===== Material for this exercise

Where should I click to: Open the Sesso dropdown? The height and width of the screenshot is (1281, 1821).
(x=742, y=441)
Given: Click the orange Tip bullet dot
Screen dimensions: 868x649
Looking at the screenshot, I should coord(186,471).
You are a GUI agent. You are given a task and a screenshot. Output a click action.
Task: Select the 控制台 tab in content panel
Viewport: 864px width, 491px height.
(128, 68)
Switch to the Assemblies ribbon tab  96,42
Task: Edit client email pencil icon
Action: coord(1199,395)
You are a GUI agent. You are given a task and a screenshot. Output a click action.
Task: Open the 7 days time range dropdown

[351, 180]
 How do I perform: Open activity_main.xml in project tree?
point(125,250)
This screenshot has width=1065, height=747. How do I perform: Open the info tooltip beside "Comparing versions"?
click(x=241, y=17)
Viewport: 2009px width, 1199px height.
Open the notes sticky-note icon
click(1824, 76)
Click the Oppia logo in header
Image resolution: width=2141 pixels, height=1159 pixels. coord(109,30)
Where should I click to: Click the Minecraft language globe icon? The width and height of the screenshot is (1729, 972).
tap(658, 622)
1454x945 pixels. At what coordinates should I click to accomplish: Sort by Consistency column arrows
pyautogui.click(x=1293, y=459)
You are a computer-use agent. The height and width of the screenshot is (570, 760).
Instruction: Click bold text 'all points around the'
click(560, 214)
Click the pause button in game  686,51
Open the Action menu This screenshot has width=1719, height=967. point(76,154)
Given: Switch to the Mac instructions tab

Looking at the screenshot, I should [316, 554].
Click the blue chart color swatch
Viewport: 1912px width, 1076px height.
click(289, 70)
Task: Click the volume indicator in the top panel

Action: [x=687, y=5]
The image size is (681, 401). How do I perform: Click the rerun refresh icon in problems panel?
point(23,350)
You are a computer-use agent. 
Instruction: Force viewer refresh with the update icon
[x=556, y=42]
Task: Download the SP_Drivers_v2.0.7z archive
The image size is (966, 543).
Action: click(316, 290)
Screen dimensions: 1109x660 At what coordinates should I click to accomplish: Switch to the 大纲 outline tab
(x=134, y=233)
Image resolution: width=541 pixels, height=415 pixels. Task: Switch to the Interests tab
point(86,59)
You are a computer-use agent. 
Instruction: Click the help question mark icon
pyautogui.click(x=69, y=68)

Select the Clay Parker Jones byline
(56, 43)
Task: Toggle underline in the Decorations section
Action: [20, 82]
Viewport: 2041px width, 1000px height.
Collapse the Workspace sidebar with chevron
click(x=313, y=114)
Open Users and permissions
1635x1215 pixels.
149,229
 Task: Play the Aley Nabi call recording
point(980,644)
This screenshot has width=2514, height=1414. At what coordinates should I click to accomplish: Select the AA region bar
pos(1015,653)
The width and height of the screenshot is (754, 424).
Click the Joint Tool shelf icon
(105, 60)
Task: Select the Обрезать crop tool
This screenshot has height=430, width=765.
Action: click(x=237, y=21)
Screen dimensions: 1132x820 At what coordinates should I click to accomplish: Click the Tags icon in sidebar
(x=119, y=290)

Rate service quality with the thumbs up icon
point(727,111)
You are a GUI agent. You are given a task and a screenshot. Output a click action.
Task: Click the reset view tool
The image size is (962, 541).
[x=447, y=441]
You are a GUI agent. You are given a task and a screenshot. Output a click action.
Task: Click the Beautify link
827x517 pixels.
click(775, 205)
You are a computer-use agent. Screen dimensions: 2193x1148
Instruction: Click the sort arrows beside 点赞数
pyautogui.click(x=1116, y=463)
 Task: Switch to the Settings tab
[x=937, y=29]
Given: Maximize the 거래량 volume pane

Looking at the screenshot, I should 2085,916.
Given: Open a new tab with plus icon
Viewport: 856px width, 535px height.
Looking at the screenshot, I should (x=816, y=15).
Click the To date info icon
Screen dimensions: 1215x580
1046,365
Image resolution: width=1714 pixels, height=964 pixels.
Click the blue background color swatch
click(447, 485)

==========

**What to do:**
Exact copies of all the entries above are to be printed.

**Answer box:**
Where should I click to: Open the Sesso dropdown? The height and width of the screenshot is (1281, 1821).
(x=742, y=441)
Given: Click the orange Tip bullet dot
Screen dimensions: 868x649
Looking at the screenshot, I should coord(186,471).
You are a GUI agent. You are given a task and a screenshot. Output a click action.
Task: Select the 控制台 tab in content panel
Viewport: 864px width, 491px height.
(128, 68)
Switch to the Assemblies ribbon tab  96,42
Task: Edit client email pencil icon
Action: coord(1199,395)
You are a GUI agent. You are given a task and a screenshot. Output a click action.
Task: Open the 7 days time range dropdown

[351, 180]
 How do I perform: Open activity_main.xml in project tree?
point(125,250)
This screenshot has width=1065, height=747. How do I perform: Open the info tooltip beside "Comparing versions"?
click(x=241, y=17)
Viewport: 2009px width, 1199px height.
Open the notes sticky-note icon
click(1824, 76)
Click the Oppia logo in header
Image resolution: width=2141 pixels, height=1159 pixels. coord(109,30)
Where should I click to: Click the Minecraft language globe icon? The width and height of the screenshot is (1729, 972).
tap(658, 622)
1454x945 pixels. At what coordinates should I click to accomplish: Sort by Consistency column arrows
pyautogui.click(x=1293, y=459)
You are a computer-use agent. The height and width of the screenshot is (570, 760).
Instruction: Click bold text 'all points around the'
click(560, 214)
Click the pause button in game  686,51
Open the Action menu This screenshot has width=1719, height=967. point(76,154)
Given: Switch to the Mac instructions tab

Looking at the screenshot, I should [316, 554].
Click the blue chart color swatch
Viewport: 1912px width, 1076px height.
click(289, 70)
Task: Click the volume indicator in the top panel

Action: [x=687, y=5]
The image size is (681, 401). How do I perform: Click the rerun refresh icon in problems panel?
point(23,350)
You are a computer-use agent. 
Instruction: Force viewer refresh with the update icon
[x=556, y=42]
Task: Download the SP_Drivers_v2.0.7z archive
The image size is (966, 543).
Action: click(316, 290)
Screen dimensions: 1109x660 At what coordinates should I click to accomplish: Switch to the 大纲 outline tab
(x=134, y=233)
Image resolution: width=541 pixels, height=415 pixels. Task: Switch to the Interests tab
point(86,59)
You are a computer-use agent. 
Instruction: Click the help question mark icon
pyautogui.click(x=69, y=68)

Select the Clay Parker Jones byline
(56, 43)
Task: Toggle underline in the Decorations section
Action: [20, 82]
Viewport: 2041px width, 1000px height.
Collapse the Workspace sidebar with chevron
click(x=313, y=114)
Open Users and permissions
1635x1215 pixels.
149,229
 Task: Play the Aley Nabi call recording
point(980,644)
This screenshot has width=2514, height=1414. At what coordinates should I click to accomplish: Select the AA region bar
pos(1015,653)
The width and height of the screenshot is (754, 424).
Click the Joint Tool shelf icon
(105, 60)
Task: Select the Обрезать crop tool
This screenshot has height=430, width=765.
Action: click(x=237, y=21)
Screen dimensions: 1132x820 At what coordinates should I click to accomplish: Click the Tags icon in sidebar
(x=119, y=290)

Rate service quality with the thumbs up icon
point(727,111)
You are a GUI agent. You are given a task and a screenshot. Output a click action.
Task: Click the reset view tool
The image size is (962, 541).
[x=447, y=441]
You are a GUI agent. You are given a task and a screenshot. Output a click action.
Task: Click the Beautify link
827x517 pixels.
click(775, 205)
You are a computer-use agent. Screen dimensions: 2193x1148
Instruction: Click the sort arrows beside 点赞数
pyautogui.click(x=1116, y=463)
 Task: Switch to the Settings tab
[x=937, y=29]
Given: Maximize the 거래량 volume pane

Looking at the screenshot, I should 2085,916.
Given: Open a new tab with plus icon
Viewport: 856px width, 535px height.
Looking at the screenshot, I should (x=816, y=15).
Click the To date info icon
Screen dimensions: 1215x580
1046,365
Image resolution: width=1714 pixels, height=964 pixels.
Click the blue background color swatch
click(447, 485)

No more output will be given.